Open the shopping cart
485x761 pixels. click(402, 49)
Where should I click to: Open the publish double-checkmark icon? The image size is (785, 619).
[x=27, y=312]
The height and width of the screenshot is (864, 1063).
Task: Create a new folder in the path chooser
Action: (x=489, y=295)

→ Aim of the task:
Return each line of the data above verbatim.

→ Task result:
Open the shopping cart
485x761 pixels. click(402, 49)
Where should I click to: Open the publish double-checkmark icon? The image size is (785, 619).
[x=27, y=312]
The height and width of the screenshot is (864, 1063).
Task: Create a new folder in the path chooser
Action: (x=489, y=295)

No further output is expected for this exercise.